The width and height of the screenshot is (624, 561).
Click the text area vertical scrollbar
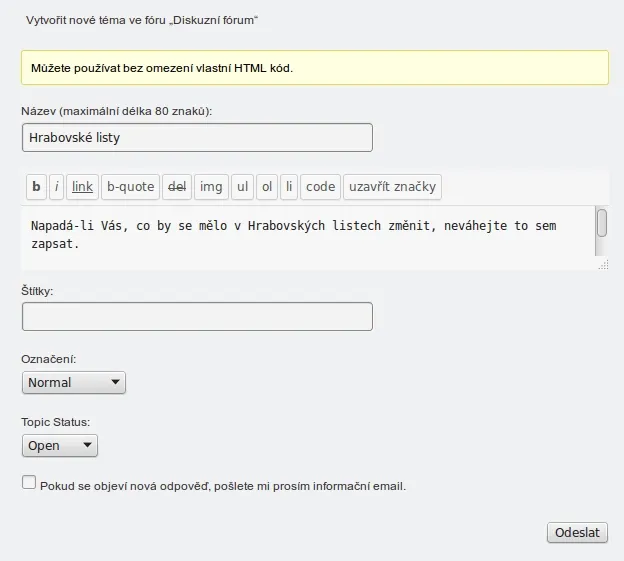[602, 224]
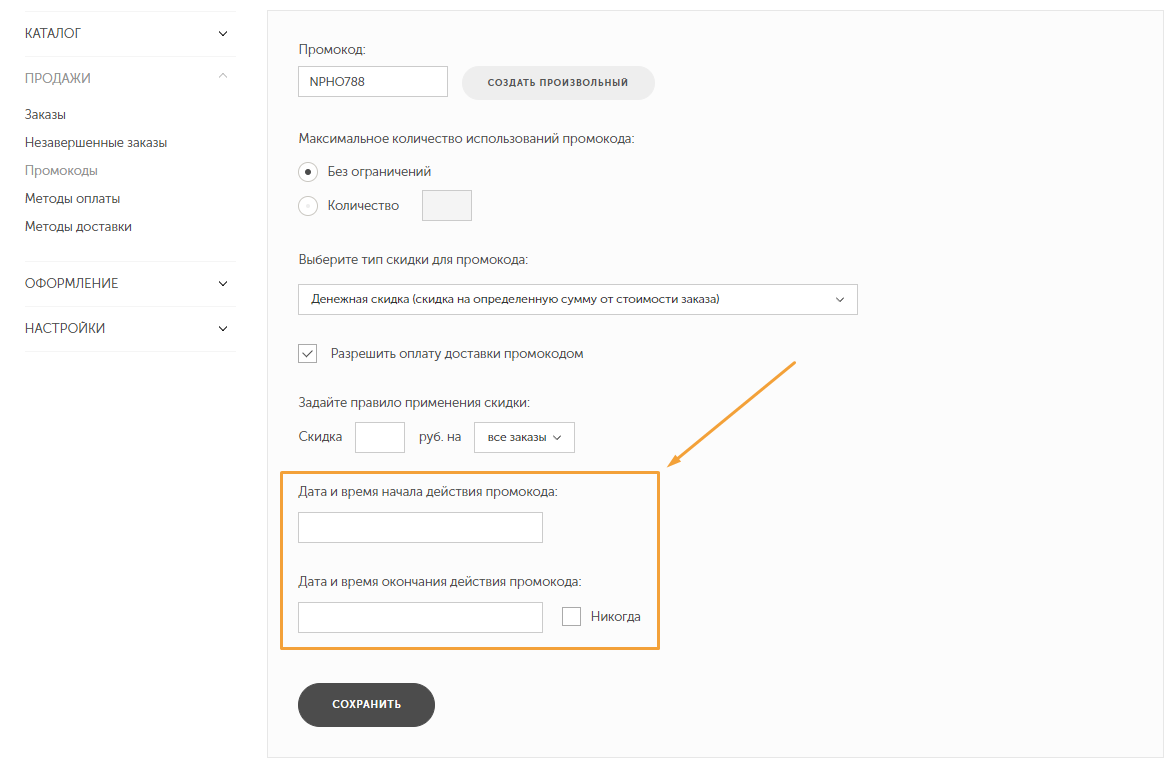Click the Создать произвольный button
1172x769 pixels.
pos(557,82)
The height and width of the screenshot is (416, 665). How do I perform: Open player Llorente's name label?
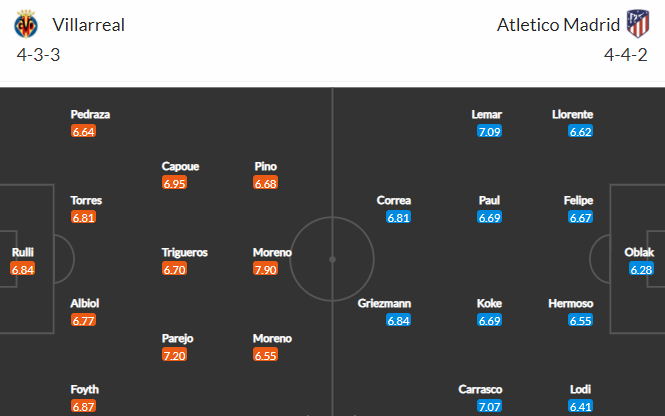[x=573, y=114]
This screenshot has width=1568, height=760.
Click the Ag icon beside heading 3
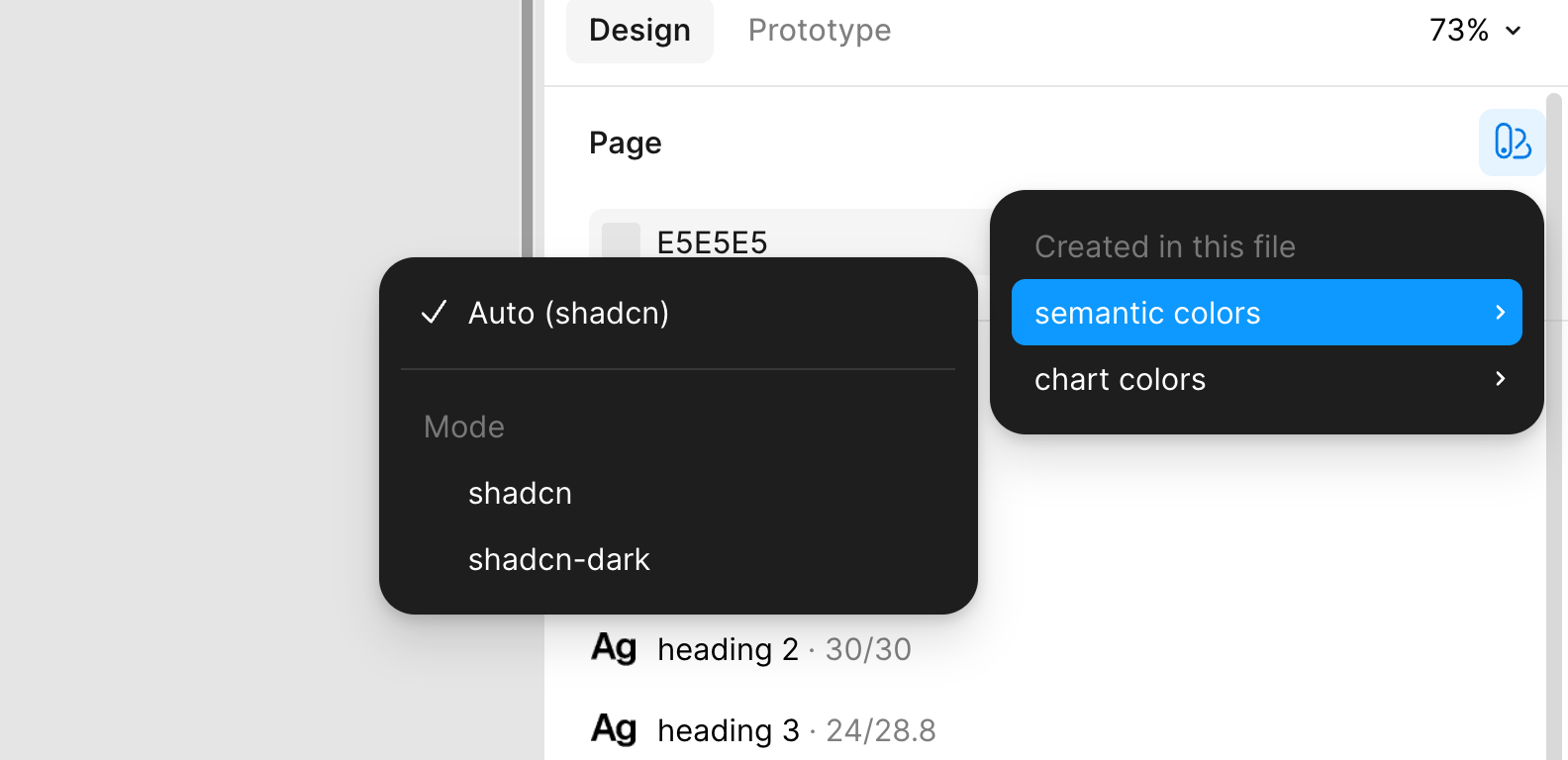(x=614, y=729)
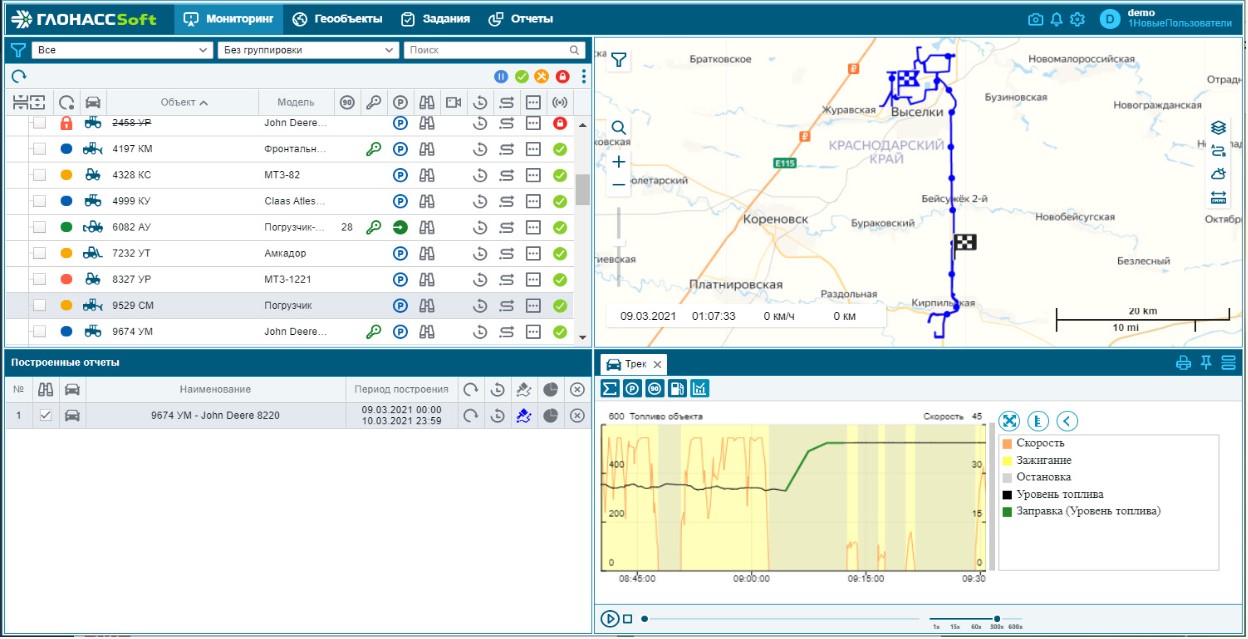Viewport: 1248px width, 639px height.
Task: Open the three-dot options menu
Action: [x=584, y=76]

— Exercise instructions —
Leave every picture out. Retype the remaining data exactly.

— Solution to this problem —
The width and height of the screenshot is (624, 561).
Click the text area vertical scrollbar
[602, 224]
Click the Создать произвольный button
1172x769 pixels.
pos(557,82)
The height and width of the screenshot is (416, 665). How do I perform: Open player Llorente's name label?
[x=573, y=114]
This screenshot has width=1568, height=760.
Click the Ag icon beside heading 3
(x=614, y=729)
Viewport: 1248px width, 639px height.
Task: Open the three-dot options menu
Action: [x=584, y=76]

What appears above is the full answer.